Если бы она позволила, Байрон мог бы сделать это за нее. К тому же он безумно хотел поцеловать ее, и понадобилось все его самообладание, чтобы заставить себя усидеть на месте. Продолжая эту клубничную игру, он чувствовал, как усиливается его желание, как все больше обостряются его чувства.
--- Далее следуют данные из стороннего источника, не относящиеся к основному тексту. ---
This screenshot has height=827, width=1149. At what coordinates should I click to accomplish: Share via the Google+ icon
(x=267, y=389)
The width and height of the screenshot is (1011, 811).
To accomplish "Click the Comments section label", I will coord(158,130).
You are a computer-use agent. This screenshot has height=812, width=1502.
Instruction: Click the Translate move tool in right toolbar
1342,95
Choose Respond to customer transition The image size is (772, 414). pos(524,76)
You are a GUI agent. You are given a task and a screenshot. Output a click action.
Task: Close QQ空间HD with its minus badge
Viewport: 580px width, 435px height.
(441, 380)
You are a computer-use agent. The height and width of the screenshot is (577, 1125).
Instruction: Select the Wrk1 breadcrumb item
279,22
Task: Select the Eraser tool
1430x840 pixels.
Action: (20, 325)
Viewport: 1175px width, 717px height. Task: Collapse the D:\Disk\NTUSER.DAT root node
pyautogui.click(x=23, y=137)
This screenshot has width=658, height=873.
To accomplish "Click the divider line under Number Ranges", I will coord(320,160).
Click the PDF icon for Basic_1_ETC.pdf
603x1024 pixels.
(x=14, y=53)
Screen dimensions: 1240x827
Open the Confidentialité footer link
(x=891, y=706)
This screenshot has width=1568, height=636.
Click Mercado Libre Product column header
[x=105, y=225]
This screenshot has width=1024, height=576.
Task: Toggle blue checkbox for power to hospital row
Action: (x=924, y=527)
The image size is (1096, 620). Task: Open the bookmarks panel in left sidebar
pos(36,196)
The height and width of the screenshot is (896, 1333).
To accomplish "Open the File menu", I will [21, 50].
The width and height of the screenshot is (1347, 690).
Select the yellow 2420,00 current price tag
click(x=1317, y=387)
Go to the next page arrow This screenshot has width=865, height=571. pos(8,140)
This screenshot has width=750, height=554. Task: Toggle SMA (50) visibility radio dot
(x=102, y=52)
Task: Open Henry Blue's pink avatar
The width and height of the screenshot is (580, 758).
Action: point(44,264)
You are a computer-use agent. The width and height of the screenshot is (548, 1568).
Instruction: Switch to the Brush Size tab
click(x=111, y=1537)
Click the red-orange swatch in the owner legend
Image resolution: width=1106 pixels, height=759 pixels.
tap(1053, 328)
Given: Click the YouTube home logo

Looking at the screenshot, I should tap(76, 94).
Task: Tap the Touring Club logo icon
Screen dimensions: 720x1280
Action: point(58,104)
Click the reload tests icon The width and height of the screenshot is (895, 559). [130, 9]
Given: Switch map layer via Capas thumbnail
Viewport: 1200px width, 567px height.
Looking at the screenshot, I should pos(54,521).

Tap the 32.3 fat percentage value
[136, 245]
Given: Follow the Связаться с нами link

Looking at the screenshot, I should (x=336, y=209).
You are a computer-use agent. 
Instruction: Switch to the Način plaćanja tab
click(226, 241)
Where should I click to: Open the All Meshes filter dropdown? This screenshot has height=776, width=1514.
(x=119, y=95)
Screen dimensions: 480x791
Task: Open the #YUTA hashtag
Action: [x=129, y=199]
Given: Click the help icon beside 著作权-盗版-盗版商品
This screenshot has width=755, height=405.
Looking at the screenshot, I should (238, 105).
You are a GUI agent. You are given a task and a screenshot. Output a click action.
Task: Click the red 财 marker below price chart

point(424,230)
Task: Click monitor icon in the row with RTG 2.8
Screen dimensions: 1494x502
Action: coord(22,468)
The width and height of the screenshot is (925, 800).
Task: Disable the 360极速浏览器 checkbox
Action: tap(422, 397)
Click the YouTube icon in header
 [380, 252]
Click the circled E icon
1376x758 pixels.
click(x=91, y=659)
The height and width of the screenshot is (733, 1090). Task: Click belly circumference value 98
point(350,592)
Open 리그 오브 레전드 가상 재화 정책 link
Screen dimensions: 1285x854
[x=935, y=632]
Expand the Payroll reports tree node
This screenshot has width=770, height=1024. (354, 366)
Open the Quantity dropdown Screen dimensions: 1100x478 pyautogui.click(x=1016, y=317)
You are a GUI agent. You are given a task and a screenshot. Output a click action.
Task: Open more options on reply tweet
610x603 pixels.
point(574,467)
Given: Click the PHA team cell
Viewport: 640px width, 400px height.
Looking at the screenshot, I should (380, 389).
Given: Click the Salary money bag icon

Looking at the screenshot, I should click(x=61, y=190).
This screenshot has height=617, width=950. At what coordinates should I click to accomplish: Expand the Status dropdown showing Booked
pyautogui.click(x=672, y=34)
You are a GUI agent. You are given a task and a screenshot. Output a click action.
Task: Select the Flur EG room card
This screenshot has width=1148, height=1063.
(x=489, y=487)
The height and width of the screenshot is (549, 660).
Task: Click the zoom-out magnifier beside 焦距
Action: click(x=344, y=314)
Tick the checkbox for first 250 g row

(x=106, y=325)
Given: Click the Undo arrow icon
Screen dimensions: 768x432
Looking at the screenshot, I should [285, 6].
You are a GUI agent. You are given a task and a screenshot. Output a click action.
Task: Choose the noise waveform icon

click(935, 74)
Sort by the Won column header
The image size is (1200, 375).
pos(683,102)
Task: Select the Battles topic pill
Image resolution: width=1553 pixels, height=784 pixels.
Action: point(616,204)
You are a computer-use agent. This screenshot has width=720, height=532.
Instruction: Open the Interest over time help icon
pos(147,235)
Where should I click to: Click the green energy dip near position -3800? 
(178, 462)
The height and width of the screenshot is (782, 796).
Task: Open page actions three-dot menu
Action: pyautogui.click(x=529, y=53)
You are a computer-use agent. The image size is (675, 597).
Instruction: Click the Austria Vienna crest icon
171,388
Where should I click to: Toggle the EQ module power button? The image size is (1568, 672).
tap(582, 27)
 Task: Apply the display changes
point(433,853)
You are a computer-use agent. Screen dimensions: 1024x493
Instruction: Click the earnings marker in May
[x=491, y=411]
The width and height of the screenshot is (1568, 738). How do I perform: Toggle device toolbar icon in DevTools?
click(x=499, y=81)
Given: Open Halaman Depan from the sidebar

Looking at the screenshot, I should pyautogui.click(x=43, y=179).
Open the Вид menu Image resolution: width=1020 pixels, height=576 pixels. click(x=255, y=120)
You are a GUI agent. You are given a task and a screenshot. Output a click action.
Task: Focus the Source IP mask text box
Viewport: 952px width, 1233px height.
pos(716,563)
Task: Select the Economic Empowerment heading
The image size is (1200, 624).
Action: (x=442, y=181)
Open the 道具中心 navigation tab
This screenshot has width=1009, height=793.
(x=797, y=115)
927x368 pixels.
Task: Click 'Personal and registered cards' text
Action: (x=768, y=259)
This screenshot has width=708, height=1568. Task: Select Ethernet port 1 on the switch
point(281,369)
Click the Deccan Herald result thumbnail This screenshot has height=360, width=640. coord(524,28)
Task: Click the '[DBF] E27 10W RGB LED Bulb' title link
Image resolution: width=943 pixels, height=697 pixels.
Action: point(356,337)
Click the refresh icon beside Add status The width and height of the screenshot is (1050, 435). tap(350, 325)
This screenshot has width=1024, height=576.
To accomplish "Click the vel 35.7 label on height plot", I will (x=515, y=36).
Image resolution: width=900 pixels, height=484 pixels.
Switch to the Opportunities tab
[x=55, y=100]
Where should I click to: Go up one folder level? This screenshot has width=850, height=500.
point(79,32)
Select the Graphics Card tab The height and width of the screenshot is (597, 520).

В конце концов Байрон не выдержал, вскочил со стула и отправился бродить по саду.
Воздух был напоен сладким запахом жимолости, жужжали пчелы, в небе одинокий самолет оставлял за собой длинную белую полосу. Наверно, я смог бы совершить такой полет, чтобы написать в небе: «ЭЛЛИ, Я ЛЮБЛЮ ТЕБЯ!» — промелькнуло у него в голове. Солнце медленно плыло за горизонт. Он был счастлив, когда Даниэлла с бокалом шампанского в руке присоединилась к нему.
— Я люблю это время суток. А ты? — охрипшим от волнения голосом спросила она.
— И у меня оно самое любимое, — согласился с ней Байрон.
— У тебя в Лондоне есть сад?
— На крыше, — кивнул он. — И все там растет в ящиках и горшках.
— Как интересно! — Глаза у Даниэллы загорелись. — Кто ухаживает за ними, когда ты в отъезде?
— Соседи, Сэм.
Она охотно делала это, так как была немного влюблена в него, хотя он всегда спокойно относился к ее чувствам. Байрон ясно дал ей понять, что ничего, кроме дружбы, не желает.